Maybe you will question the premise. Are we special?

Firstly, despite all the wear and tear that we have sustained, we are still here. Not just living as transients. We have rebuilt, with Hashem’s help, our communities after they were virtually destroyed during the war. Although we suffered losses in the millions, we have thousands and thousands of youngsters, teenagers, and adults studying Torah on every continent! We can never replace those unfortunate lost souls, but we can memorialize their dedication to Hashem by contributing to our nation in their memory as they would have certainly done if they would not have been murdered by a hideous enemy, the Nazis, their name should be blotted out forever.

We have outlived every major world power that has existed, from the mighty Egyptian empire to the Third Reich. Kings and emperors have ruled and been deposed, yet we remain and our ideals and philosophies are as pertinent and eternal as ever. As of this writing, thousands of Jewish households throughout the world are busy preparing for Pesach.

On Pesach the entire creation renews itself. We, too, as a nation, were created during this period when we were rescued from the clutches of Pharaoh, and we renovate ourselves and recommence at this time every year as well. We strive to eradicate those diversions that interrupt and disturb our peace of mind. As we rid our homes of chometz, we concurrently remove the ‘chometz’ from our hearts and souls and prepare to enter the period preceding Shavuos with a new state of mind.

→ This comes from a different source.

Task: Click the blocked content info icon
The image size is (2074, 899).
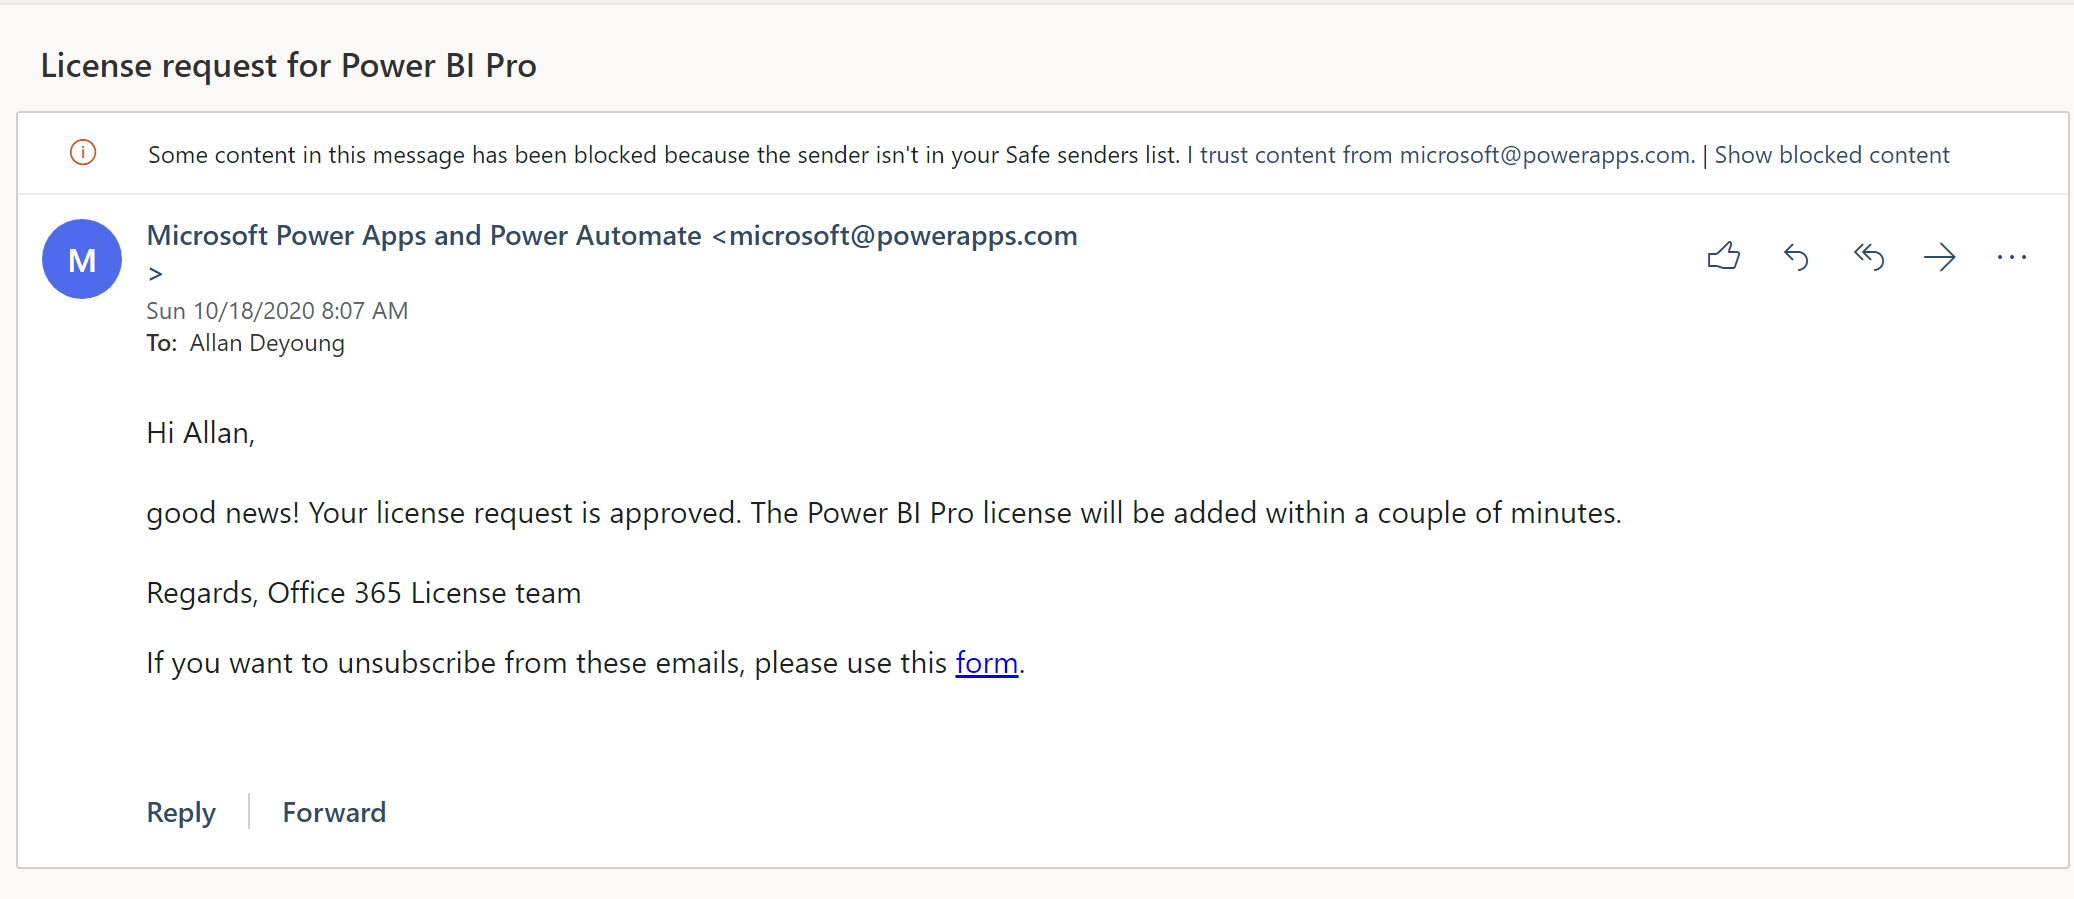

To appreciate the dedication to Hashem that we as a people possess, let us examine the initial process of the exodus. Moshe commanded the nation to take a lamb, slaughter it and then sprinkle its blood on the doorposts and lintel. Can we imagine such rebellion against the nation that kept us captive for generations? We took lambs in preparation for this mitzvah and when our Egyptian captors questioned our motives we unequivocally responded that we intended to slaughter them and use the blood for the sake of serving Hashem. Would we have the strength to do the same thing?

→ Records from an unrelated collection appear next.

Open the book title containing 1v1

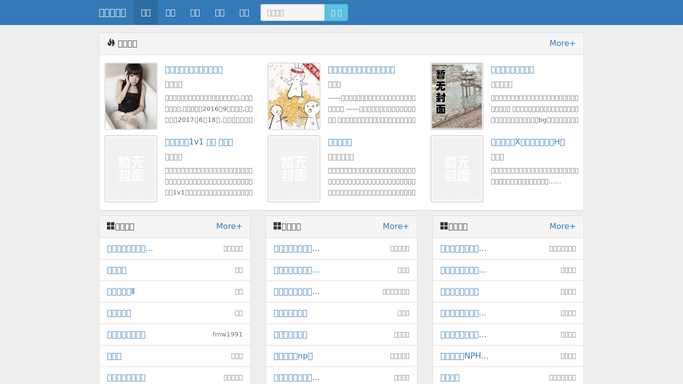tap(199, 142)
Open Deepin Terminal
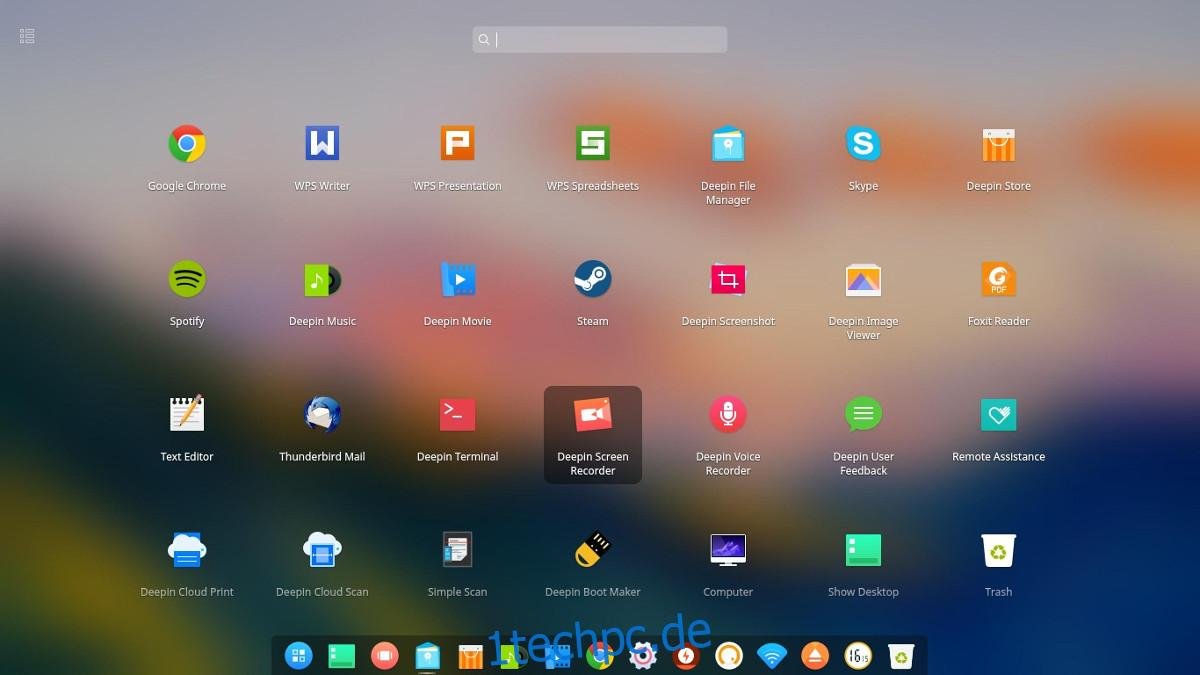The width and height of the screenshot is (1200, 675). (457, 413)
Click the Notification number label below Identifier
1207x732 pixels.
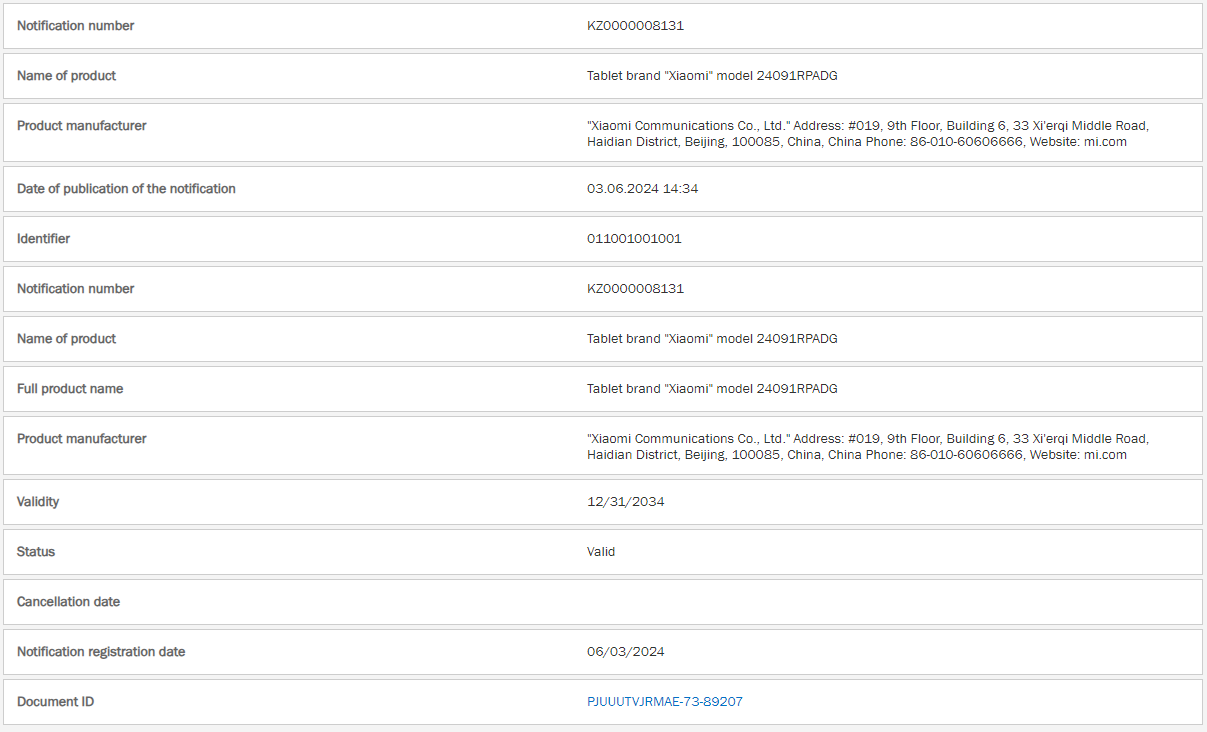point(76,289)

The resounding response is that we would do it, and so have our parents and grandparents for many generations sacrificed their very lives when put to the test. This formidable and vigorous energy within us was bequeathed to us by Avraham when he was put to the test with his son Yitzchak. This is the same Avraham who accepted the challenge from Hashem that we would be submitted to subsequent difficulties and yet we would overcome those obstacles and build a nation that would be glorious and magnificent.

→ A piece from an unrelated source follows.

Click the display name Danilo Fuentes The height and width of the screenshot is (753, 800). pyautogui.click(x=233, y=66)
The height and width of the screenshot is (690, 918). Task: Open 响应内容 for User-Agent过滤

This is perhaps best summed up with the mitzvah of the Afikomen. The taste of the bread of affliction which also symbolizes the bread of freedom, devoid of all extraneous ingredients, remains in our mouths the entire night. Even when we experience the weight of exile and the darkness of oppression, we recall our miraculous deliverance and look forward to the dawn when we will witness the revelation of Hashem’s greatness, the recital of Shema, our acceptance of Hashem’s inimitable supremacy.


Joke of the Week


A Question for the Rabbis

The Jews in Egypt obtained sheep for their Passover offering, and although this was extremely offensive to the Egyptians due to their veneration of sheep, miraculously there were no reprisals against the Jews. This miracle is commemorated on the Shabbat preceding Passover. As the Code of Jewish Law states, “The Shabbat before Passover is called Shabbat Hagadol (the Great Sabbath) because of the miracle that occurred on that day” (Orach Chaim 430:1). A rabbi was asked what practical outcome arises from this ruling of the Code of Jewish Law. The only “law” that is stated here is that the Shabbat is called “Shabbat Hagadol”! The answer he gave is that there is significance even in the terms we use to describe a day. The way we speak is not only an outcome of what we think, but also affects how we think. Jewish law tells us to describe this Shabbat in a specific way, in order to impact our thoughts about that day.



Although we were enslaved in Egypt, we endeavored to retain as much of our heritage as possible. We did not change our names, our mode of dress or our language. We were not fully absorbed into the culture of the land.  The lesson for us is that we must always maintain our distinctiveness as Jews despite the imposing ‘standards’ that surround us.